The regatta attracts on average about 1,500 competitors every year, along with their families and supporters, to the Ironbridge Gorge each day over the weekend.
A statement from the organisers said: "The safety and wellbeing of people is of utmost importance during the Covid-19 crisis.
"With this in mind, we have taken the decision to cancel Ironbridge weekend regatta at the end of June.
"Stay home, stay safe and follow government advice."
Meanwhile, organisers of the Ironbridge Coracle Trust's regatta, provisionally scheduled for Monday, August 31, are hoping the event will still go ahead.
Despite Telford & Wrekin Council temporarily suspending licences for events in open spaces in places such as Dale End Park and Regatta Field, the trust said it will wait for government guidance nearer the time of the bank holiday event before it makes a final decision and encouraged people to follow them on social media to stay up to date.
The coracle event usually features a programme of madcap races, fun team games, coracle polo matches and other fiercely contested competitions.

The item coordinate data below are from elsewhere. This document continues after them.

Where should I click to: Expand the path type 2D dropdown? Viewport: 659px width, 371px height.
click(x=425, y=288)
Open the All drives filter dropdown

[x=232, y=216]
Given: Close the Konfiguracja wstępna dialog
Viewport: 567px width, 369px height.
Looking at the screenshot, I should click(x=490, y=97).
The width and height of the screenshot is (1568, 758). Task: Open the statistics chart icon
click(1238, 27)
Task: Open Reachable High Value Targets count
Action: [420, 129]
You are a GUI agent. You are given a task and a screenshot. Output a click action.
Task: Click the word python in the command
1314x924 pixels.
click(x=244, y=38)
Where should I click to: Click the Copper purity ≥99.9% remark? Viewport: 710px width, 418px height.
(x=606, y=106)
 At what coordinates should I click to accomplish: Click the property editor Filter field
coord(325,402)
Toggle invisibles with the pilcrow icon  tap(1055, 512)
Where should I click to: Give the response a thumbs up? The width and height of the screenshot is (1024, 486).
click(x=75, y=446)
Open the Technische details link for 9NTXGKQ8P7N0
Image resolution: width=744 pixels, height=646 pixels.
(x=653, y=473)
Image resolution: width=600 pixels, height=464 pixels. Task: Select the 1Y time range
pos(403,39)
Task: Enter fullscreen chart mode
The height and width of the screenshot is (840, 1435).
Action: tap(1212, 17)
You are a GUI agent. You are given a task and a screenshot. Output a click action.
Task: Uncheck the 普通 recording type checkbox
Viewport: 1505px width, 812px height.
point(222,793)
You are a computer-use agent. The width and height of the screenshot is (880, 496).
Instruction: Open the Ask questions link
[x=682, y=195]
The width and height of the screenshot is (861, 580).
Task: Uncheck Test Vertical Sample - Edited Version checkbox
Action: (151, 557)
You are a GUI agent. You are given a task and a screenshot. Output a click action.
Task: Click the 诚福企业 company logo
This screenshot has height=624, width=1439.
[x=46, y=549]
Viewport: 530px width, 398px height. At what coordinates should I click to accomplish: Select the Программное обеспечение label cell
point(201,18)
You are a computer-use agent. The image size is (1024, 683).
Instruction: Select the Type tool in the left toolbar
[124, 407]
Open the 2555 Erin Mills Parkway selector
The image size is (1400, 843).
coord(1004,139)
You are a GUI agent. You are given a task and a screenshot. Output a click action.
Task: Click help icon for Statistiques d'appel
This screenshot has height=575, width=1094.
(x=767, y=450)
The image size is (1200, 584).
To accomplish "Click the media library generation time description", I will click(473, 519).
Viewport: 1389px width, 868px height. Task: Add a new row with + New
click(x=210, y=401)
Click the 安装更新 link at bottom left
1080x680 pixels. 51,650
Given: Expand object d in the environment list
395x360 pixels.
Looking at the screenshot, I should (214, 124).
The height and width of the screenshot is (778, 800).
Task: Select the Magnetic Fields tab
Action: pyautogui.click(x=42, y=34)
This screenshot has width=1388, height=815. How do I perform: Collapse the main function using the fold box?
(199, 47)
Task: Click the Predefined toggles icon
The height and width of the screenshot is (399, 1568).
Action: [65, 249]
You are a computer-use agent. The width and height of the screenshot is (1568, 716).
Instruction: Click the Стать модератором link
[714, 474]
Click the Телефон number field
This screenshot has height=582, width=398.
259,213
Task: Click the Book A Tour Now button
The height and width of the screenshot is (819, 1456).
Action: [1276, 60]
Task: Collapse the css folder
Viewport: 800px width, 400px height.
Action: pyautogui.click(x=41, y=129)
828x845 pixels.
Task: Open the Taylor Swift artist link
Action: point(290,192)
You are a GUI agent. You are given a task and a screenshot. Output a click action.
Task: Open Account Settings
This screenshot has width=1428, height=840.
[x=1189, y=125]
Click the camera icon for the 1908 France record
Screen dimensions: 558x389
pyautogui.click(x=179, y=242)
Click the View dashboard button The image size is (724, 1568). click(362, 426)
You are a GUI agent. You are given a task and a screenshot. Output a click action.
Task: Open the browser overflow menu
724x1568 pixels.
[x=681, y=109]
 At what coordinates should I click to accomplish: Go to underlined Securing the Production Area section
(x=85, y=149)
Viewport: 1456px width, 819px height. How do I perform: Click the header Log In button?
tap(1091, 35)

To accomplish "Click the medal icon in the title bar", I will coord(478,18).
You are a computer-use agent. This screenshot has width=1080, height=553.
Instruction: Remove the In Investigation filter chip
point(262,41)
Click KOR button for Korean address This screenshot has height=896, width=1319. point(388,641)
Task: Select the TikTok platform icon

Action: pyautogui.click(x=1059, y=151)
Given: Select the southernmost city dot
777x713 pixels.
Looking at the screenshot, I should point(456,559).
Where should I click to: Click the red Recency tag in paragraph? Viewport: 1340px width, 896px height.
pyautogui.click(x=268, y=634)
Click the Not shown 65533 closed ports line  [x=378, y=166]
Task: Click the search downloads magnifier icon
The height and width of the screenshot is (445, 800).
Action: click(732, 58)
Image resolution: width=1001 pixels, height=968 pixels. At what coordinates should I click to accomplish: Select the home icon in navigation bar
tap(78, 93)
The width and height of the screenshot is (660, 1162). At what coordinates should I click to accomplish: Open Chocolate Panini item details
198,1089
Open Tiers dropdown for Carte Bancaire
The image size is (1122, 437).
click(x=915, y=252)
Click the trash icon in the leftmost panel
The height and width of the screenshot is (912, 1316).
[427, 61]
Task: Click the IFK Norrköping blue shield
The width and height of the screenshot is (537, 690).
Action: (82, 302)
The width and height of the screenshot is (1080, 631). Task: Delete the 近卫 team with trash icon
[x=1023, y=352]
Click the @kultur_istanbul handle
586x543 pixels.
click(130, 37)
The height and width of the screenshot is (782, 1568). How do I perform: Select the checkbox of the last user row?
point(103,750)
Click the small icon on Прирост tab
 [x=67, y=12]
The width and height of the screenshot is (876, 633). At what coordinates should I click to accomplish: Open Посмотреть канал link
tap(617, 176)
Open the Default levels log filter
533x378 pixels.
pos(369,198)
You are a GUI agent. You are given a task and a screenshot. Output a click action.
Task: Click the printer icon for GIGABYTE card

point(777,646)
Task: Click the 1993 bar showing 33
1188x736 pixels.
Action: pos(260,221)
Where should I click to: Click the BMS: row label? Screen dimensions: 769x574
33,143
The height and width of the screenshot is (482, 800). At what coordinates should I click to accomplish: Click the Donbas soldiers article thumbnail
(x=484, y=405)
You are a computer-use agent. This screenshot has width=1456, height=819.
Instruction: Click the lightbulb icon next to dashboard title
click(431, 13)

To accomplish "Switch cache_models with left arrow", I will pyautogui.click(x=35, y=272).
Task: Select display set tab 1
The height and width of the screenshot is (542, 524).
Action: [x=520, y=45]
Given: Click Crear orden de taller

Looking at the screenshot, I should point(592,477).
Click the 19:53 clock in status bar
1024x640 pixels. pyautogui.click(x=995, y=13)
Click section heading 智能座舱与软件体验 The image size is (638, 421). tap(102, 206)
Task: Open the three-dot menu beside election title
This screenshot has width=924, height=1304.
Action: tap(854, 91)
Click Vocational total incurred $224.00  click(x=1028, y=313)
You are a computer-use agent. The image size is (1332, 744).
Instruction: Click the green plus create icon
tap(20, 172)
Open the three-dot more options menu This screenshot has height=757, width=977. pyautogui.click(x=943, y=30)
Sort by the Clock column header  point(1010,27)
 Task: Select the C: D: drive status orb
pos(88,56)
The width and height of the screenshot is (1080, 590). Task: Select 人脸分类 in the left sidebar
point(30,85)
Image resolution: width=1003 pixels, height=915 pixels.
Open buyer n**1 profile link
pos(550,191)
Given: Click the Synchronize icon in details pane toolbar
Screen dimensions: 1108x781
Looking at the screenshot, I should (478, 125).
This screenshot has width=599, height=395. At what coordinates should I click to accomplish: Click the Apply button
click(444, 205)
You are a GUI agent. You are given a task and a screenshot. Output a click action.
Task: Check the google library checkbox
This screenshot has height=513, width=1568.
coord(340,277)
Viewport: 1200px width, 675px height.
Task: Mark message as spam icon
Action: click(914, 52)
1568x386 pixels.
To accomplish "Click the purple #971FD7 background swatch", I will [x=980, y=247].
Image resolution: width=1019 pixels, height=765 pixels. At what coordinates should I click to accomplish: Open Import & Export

Set up in 2014, the organising trust formed the event to save the Rogers’ family coracle hut and keep alive the tradition of coracling on the Severn.
The Rogers family were famous on the River Severn.
They made coracles for generations and lived in Ironbridge through the worst years of poverty and decline.
Eustace Rogers, the last coracle maker, died in 2003. The charity has bought the shed and secured funds to stabilise and maintain it.
Used for thousands of years, coracles are small, portable, flat-bottomed boats made from woven wood covered in animal skins, or more often nowadays, canvas waterproofed with tar or bitumen.
They were used for fishing, ferrying and – commonly in Ironbridge – for poaching.
Before the Iron Bridge was built they were used to ferry people and goods from one side of the River Severn to the other.